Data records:
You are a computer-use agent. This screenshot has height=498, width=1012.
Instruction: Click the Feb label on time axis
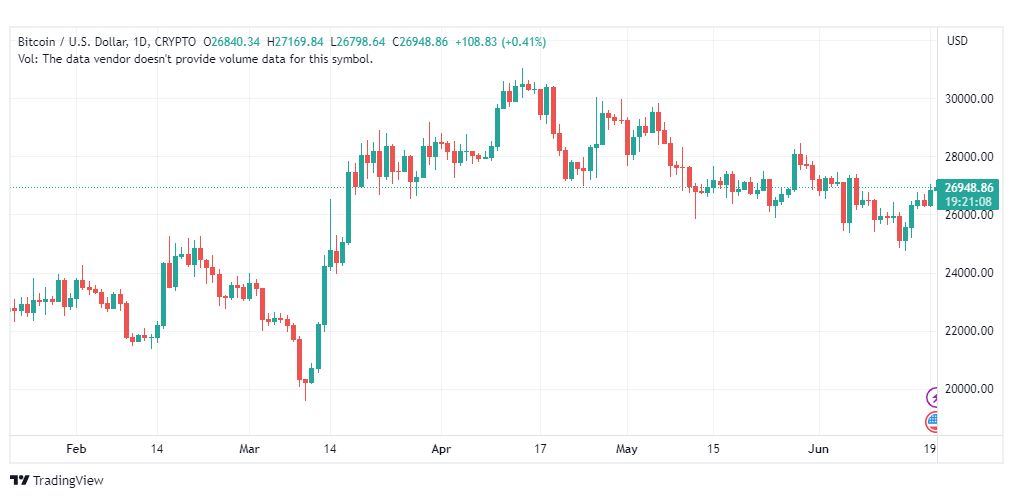click(76, 450)
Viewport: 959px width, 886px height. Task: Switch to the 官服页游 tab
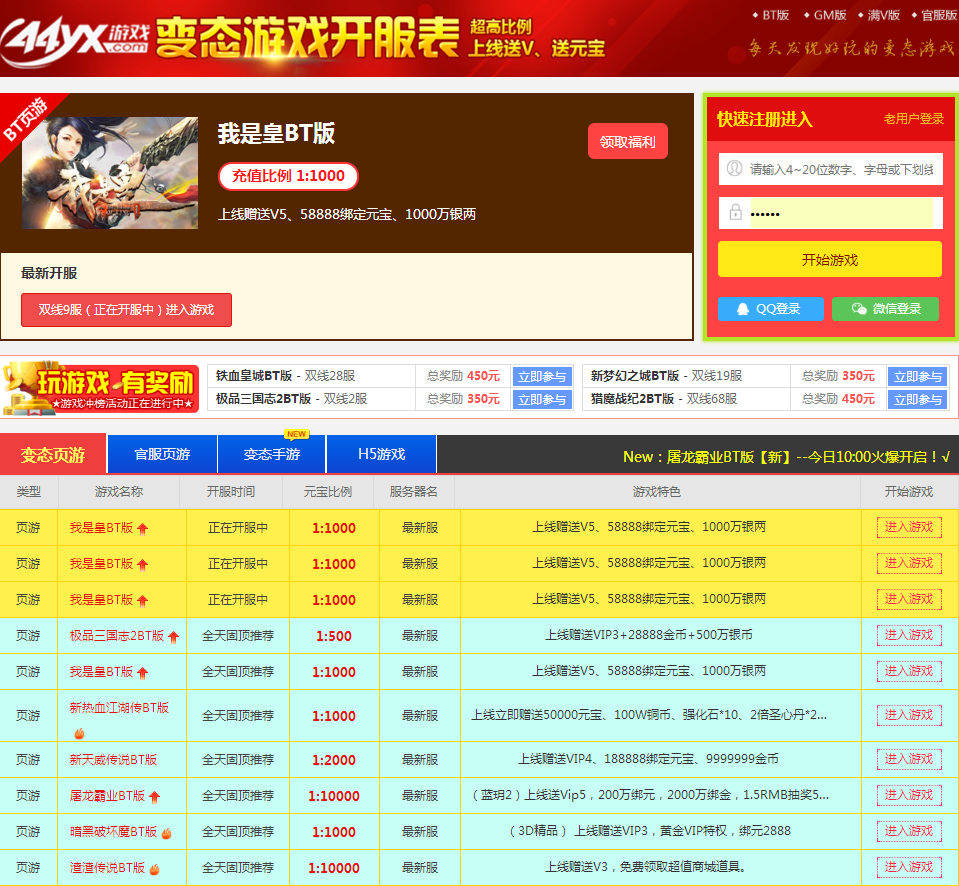tap(162, 454)

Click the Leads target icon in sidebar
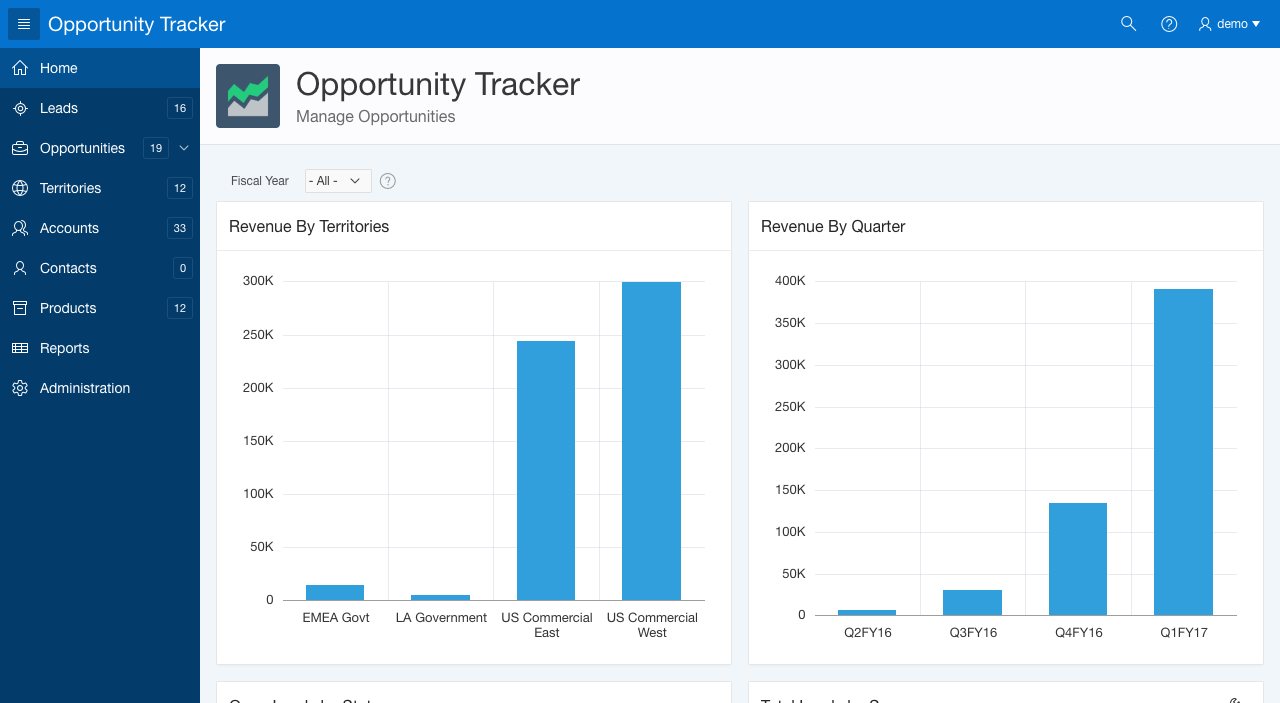coord(20,108)
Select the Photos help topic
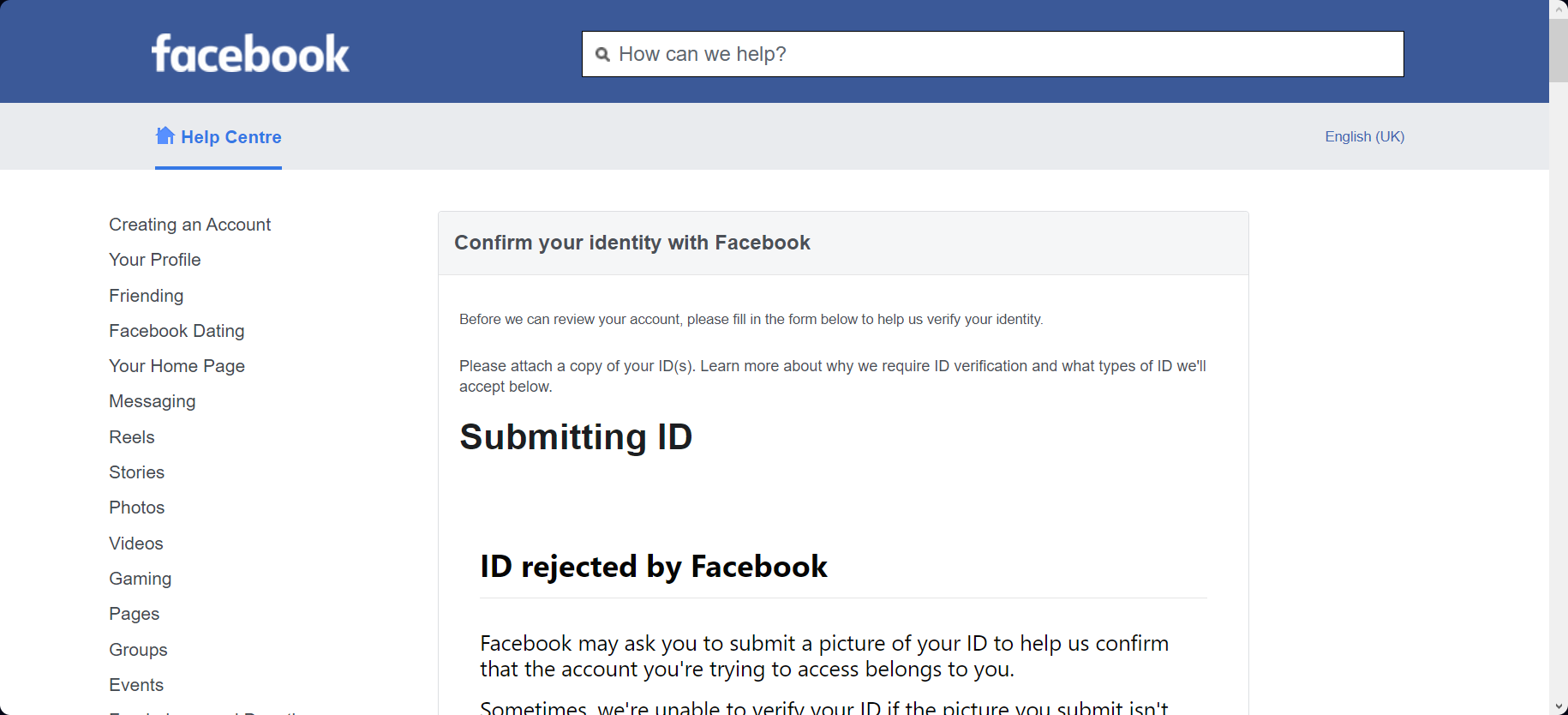Image resolution: width=1568 pixels, height=715 pixels. (136, 508)
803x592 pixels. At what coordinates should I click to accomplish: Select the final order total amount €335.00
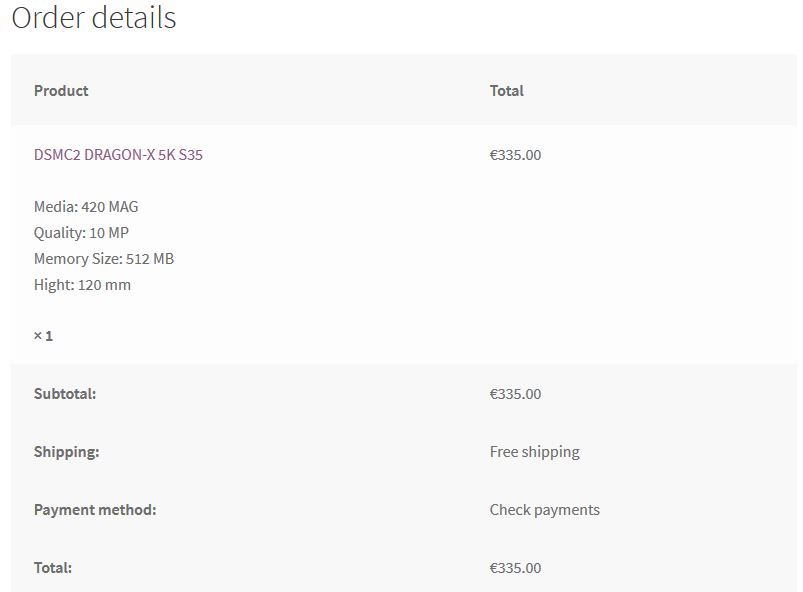click(x=515, y=568)
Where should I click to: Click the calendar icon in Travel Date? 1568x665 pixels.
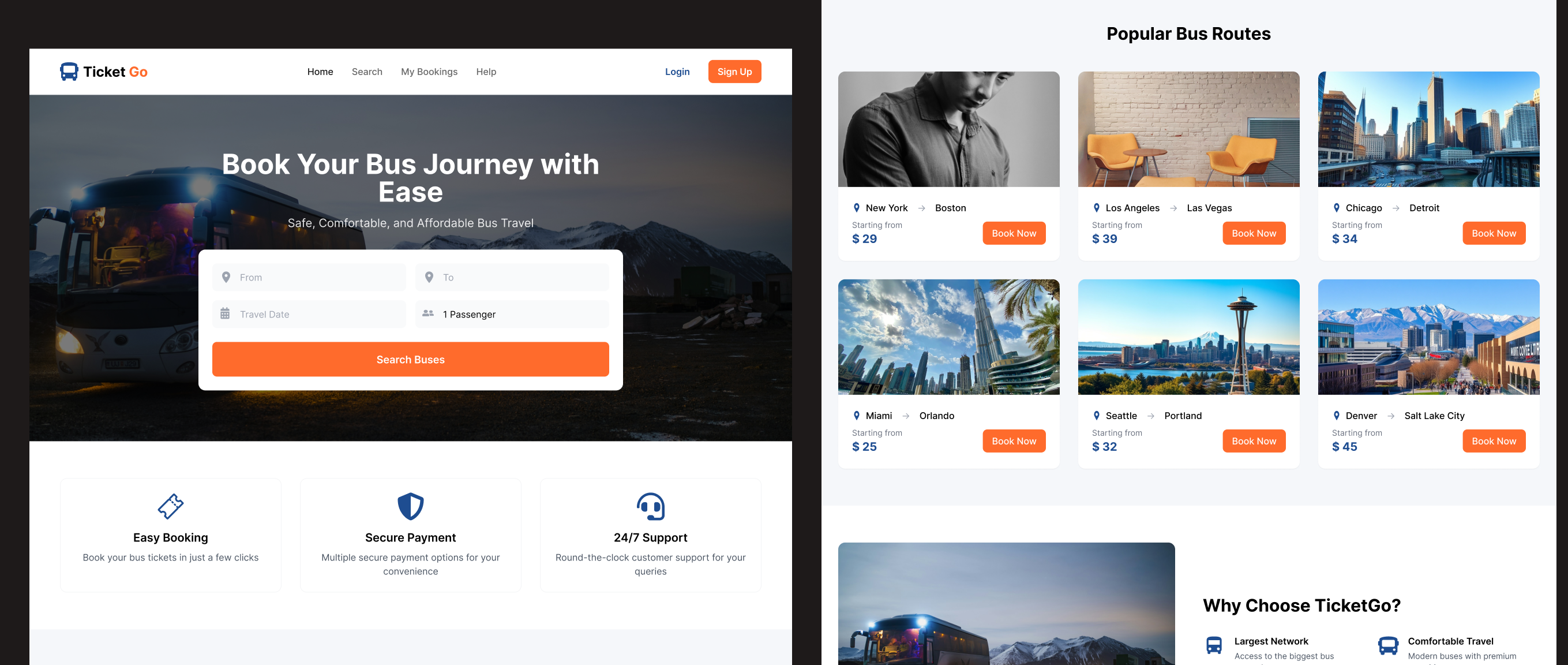point(225,313)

TASK DESCRIPTION: Write the entries above out in full, exactly, with no images.

RESULT OF THE TASK:
You are a computer-use agent. This screenshot has height=498, width=1012.
Instruction: Click the Feb label on time axis
click(76, 450)
Viewport: 959px width, 886px height. Task: Switch to the 官服页游 tab
tap(162, 454)

Click the Leads target icon in sidebar
coord(20,108)
Select the Photos help topic
Image resolution: width=1568 pixels, height=715 pixels. (136, 508)
803x592 pixels. At what coordinates should I click to accomplish: Select the final order total amount €335.00
click(x=515, y=568)
Where should I click to: Click the calendar icon in Travel Date? 1568x665 pixels.
point(225,313)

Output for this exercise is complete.